(WHAT YOU WILL DO)
Reproduce the listing that follows so that each line matches the original exactly.

Segment Open

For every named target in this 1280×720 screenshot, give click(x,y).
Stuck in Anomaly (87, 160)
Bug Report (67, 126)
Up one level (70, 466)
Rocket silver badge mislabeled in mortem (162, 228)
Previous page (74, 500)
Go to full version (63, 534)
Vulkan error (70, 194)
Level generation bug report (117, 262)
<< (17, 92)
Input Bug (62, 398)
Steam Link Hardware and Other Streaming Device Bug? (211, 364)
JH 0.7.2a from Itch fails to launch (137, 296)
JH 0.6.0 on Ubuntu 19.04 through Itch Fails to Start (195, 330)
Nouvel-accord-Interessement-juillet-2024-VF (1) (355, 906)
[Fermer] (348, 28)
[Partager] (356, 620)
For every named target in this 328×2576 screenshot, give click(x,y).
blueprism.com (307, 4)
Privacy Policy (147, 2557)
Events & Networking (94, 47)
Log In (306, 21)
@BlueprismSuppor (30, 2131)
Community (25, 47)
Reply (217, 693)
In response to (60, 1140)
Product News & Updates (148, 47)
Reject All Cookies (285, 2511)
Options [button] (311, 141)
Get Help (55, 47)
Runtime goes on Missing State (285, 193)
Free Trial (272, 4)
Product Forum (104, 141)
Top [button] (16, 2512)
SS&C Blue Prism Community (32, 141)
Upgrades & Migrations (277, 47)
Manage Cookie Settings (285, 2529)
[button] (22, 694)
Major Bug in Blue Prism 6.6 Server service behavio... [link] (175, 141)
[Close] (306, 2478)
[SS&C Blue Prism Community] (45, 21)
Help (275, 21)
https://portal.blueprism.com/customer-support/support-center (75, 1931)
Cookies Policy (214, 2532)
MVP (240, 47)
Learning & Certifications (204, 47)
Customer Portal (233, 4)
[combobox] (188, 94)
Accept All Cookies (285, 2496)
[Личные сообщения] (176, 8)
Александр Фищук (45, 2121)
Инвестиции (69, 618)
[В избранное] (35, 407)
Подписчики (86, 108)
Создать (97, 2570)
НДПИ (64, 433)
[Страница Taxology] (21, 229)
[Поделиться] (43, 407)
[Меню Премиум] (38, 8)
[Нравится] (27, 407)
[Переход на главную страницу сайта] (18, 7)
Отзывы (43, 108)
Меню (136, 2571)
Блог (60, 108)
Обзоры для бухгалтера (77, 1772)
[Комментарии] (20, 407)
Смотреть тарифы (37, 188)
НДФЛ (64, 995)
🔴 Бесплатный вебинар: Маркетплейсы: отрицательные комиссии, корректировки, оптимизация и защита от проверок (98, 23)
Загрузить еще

Segment Closed

(RESULT OF THIS EXERCISE)
For every named target in this 1280×720 screenshot, give click(x,y).
Stuck in Anomaly (87, 160)
Bug Report (67, 126)
Up one level (70, 466)
Rocket silver badge mislabeled in mortem (162, 228)
Previous page (74, 500)
Go to full version (63, 534)
Vulkan error (70, 194)
Level generation bug report (117, 262)
<< (17, 92)
Input Bug (62, 398)
Steam Link Hardware and Other Streaming Device Bug? (211, 364)
JH 0.7.2a from Itch fails to launch (137, 296)
JH 0.6.0 on Ubuntu 19.04 through Itch Fails to Start (195, 330)
Nouvel-accord-Interessement-juillet-2024-VF (1) (355, 906)
[Fermer] (348, 28)
[Partager] (356, 620)
For every named target in this 328×2576 screenshot, give click(x,y).
blueprism.com (307, 4)
Privacy Policy (147, 2557)
Events & Networking (94, 47)
Log In (306, 21)
@BlueprismSuppor (30, 2131)
Community (25, 47)
Reply (217, 693)
In response to (60, 1140)
Product News & Updates (148, 47)
Reject All Cookies (285, 2511)
Options [button] (311, 141)
Get Help (55, 47)
Runtime goes on Missing State (285, 193)
Free Trial (272, 4)
Product Forum (104, 141)
Top [button] (16, 2512)
SS&C Blue Prism Community (32, 141)
Upgrades & Migrations (277, 47)
Manage Cookie Settings (285, 2529)
[button] (22, 694)
Major Bug in Blue Prism 6.6 Server service behavio... [link] (175, 141)
[Close] (306, 2478)
[SS&C Blue Prism Community] (45, 21)
Help (275, 21)
https://portal.blueprism.com/customer-support/support-center (75, 1931)
Cookies Policy (214, 2532)
MVP (240, 47)
Learning & Certifications (204, 47)
Customer Portal (233, 4)
[combobox] (188, 94)
Accept All Cookies (285, 2496)
[Личные сообщения] (176, 8)
Александр Фищук (45, 2121)
Инвестиции (69, 618)
[В избранное] (35, 407)
Подписчики (86, 108)
Создать (97, 2570)
НДПИ (64, 433)
[Страница Taxology] (21, 229)
[Поделиться] (43, 407)
[Меню Премиум] (38, 8)
[Нравится] (27, 407)
[Переход на главную страницу сайта] (18, 7)
Отзывы (43, 108)
Меню (136, 2571)
Блог (60, 108)
Обзоры для бухгалтера (77, 1772)
[Комментарии] (20, 407)
Смотреть тарифы (37, 188)
НДФЛ (64, 995)
🔴 Бесплатный вебинар: Маркетплейсы: отрицательные комиссии, корректировки, оптимизация и защита от проверок (98, 23)
Загрузить еще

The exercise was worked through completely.